The financial services industry, which has an even shorter memory than politicians, thinks this is just great. I do not. The Conservative Party has a rich tradition of this kind of thing, and has previously passed a bill requiring regulators to focus on promoting economic growth (which is, for an environmental regulator, say, completely nonsensical: pollution is profitable, which is why companies do it, so how is it possible to balance limiting pollution with promoting growth?), and it is alarming to see this creeping back into the City of London, where the damage firms can do is greatest of all.

  • “There is a danger that as memories of the financial crisis fade, its lessons are forgotten. We cannot let this happen. If new post-Brexit regulation is to see the finance sector make the greatest possible contribution to our economy and living standards, the government must abandon its misguided competitiveness proposals, and instead give the regulator objectives reflecting the clear priorities of our country today,” writes Tory MP Kevin Hollinrake, who is not swayed by his party’s proposals.

So why am I baffled by this? The conservative party seems to spend much of its time in the past, whether that’s cosplaying as Margaret Thatcher, or Winston Churchill, or whoever; yet it never seems to learn the lessons the past offers. If we know one thing about light touch regulation, it’s that it leads to long-term problems. Yet here we are, going through it yet again.

While we’re in the U.K.: more baffling news from the Office for Sanctions Implementation, which has apparently allowed Russian businessman Pyotr Aven to spend 600,000 pounds a year even though his funds are frozen.
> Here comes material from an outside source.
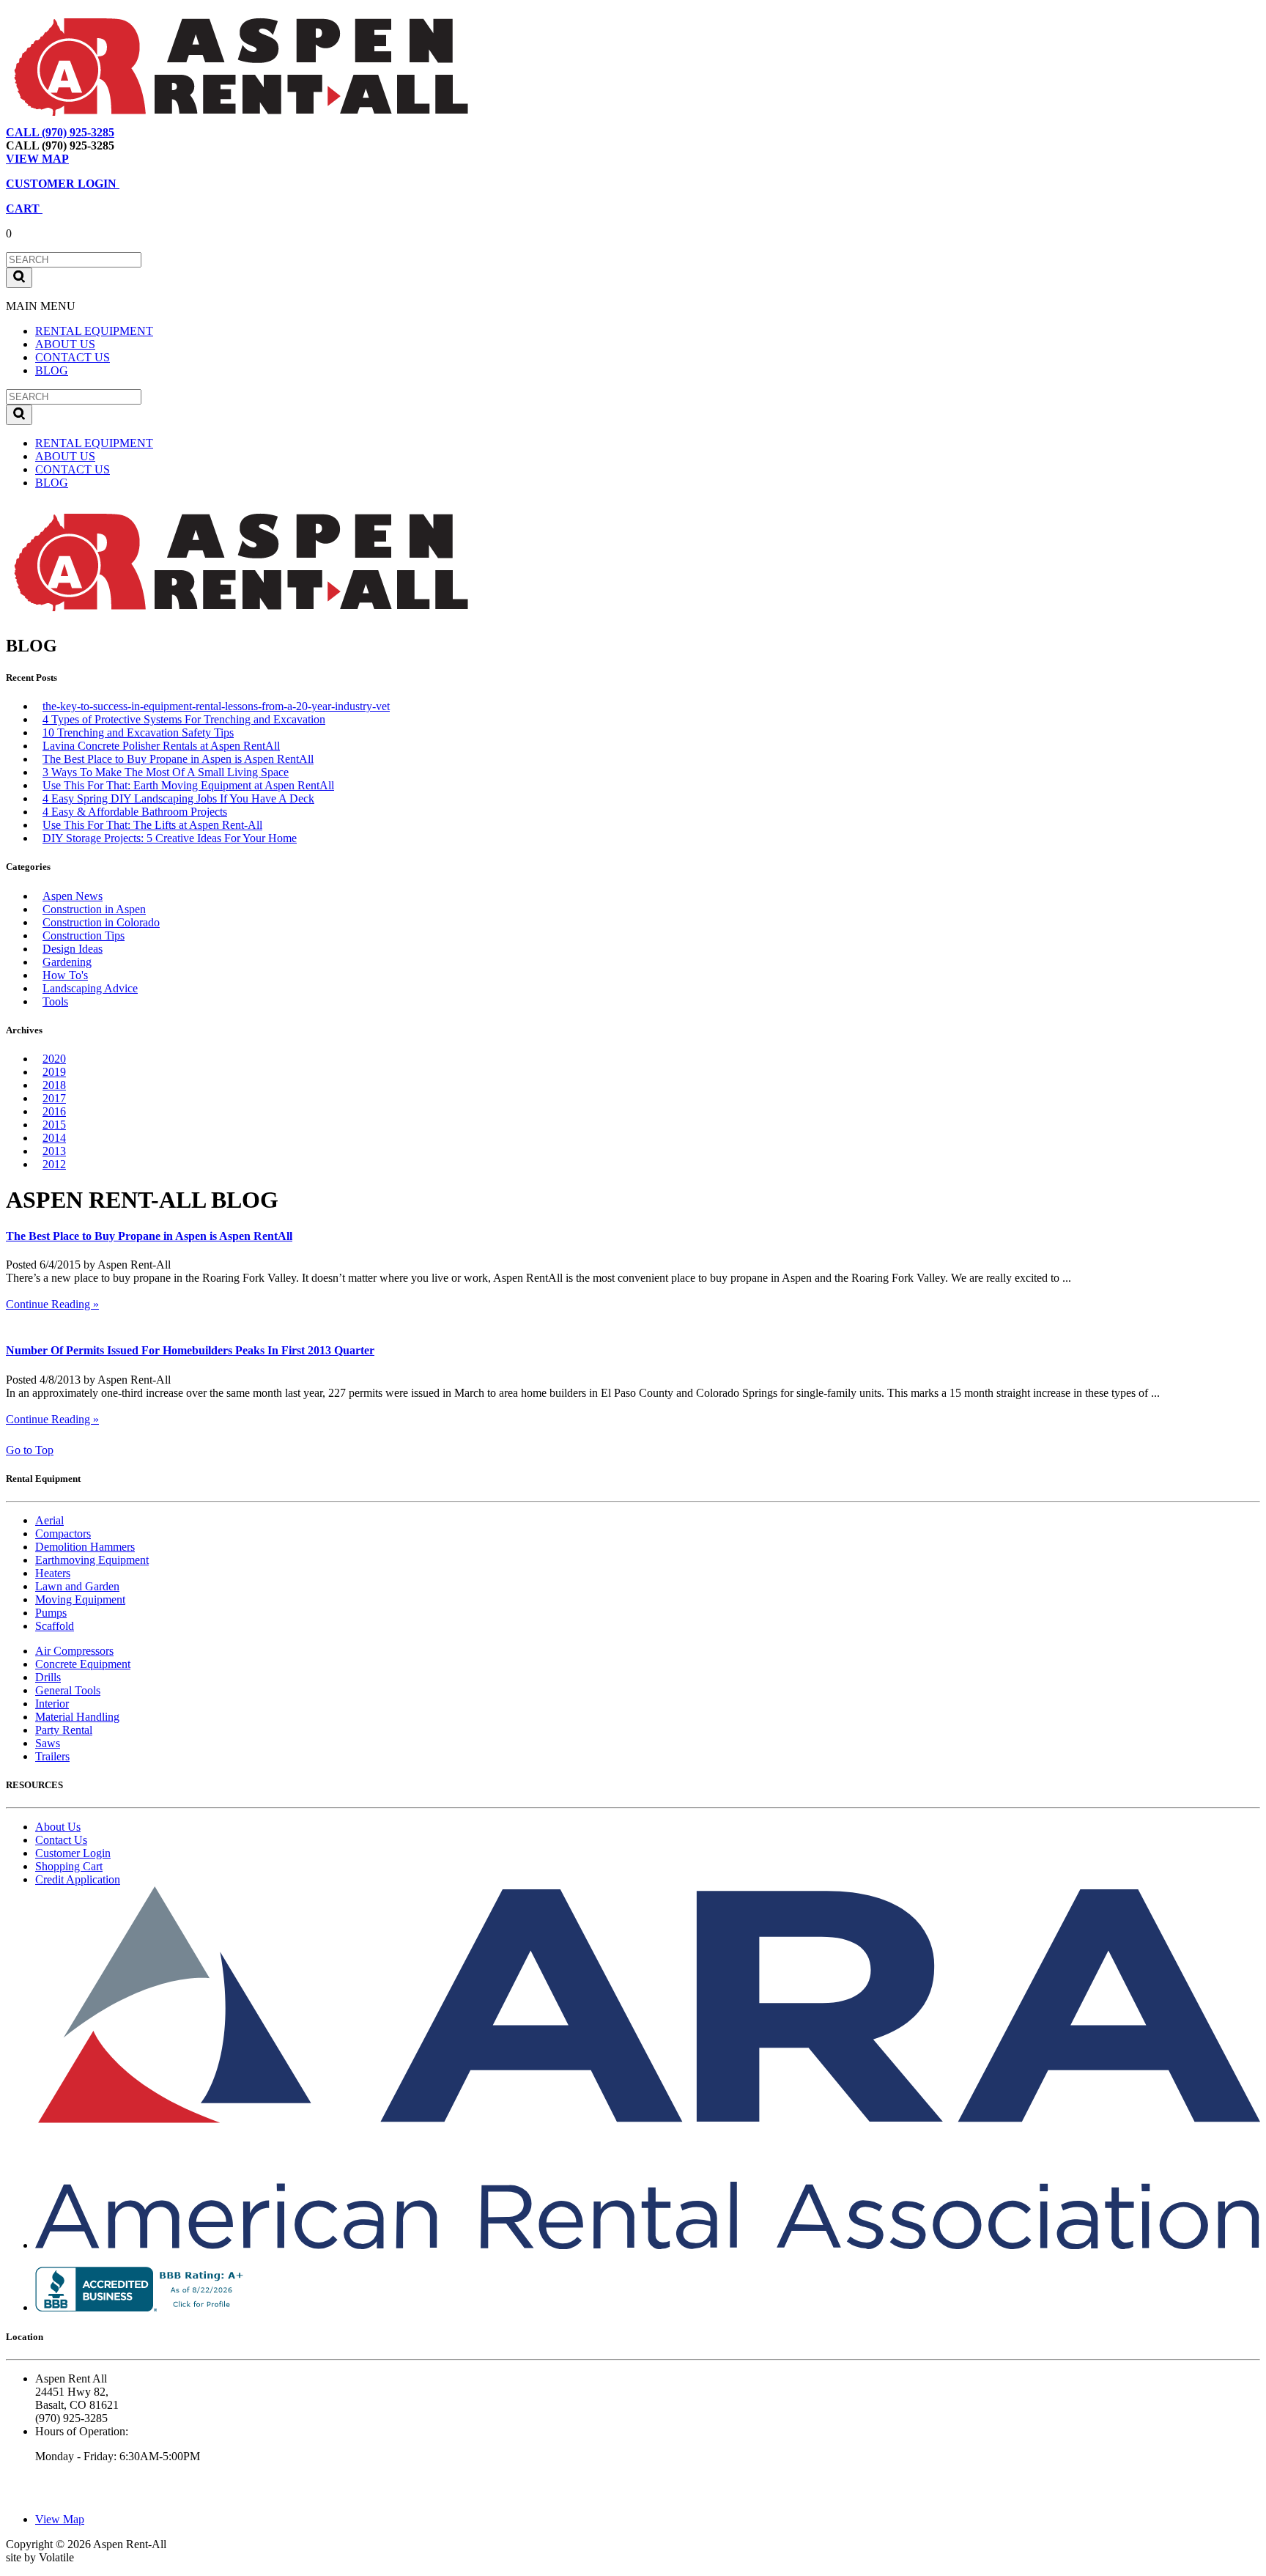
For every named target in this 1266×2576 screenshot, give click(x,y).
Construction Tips (83, 935)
Still, it’s a case that suggest the National Crime Agency is not shying away from difficult cases, which is good news and hopefully indicative of a harder line in future.


Should you be free on Thursday, I’ll be chairing a panel to discuss what business should/could be doing to divest from Russia. Sign up, it’ll be interesting.


I was writing a “six books you should read” column a couple of weeks ago and wanted to include something by George Orwell. I went back and forth about which if his books to include before thinking that, since his best writing was his essays, I should probably put them in. But then I was confronted with having to choose a particular edition of his essays, of which there have been several thousand. So, I went ahead and bought a collected edition.

I’m currently up to what he was writing in 1939, so there’s a lot to get through, but it’s reminding me of why I love his combination of razor-sharp prose, cantankerousness, humor, passion and integrity. Fortunately, this book is so long that I’ll probably be reading it for months.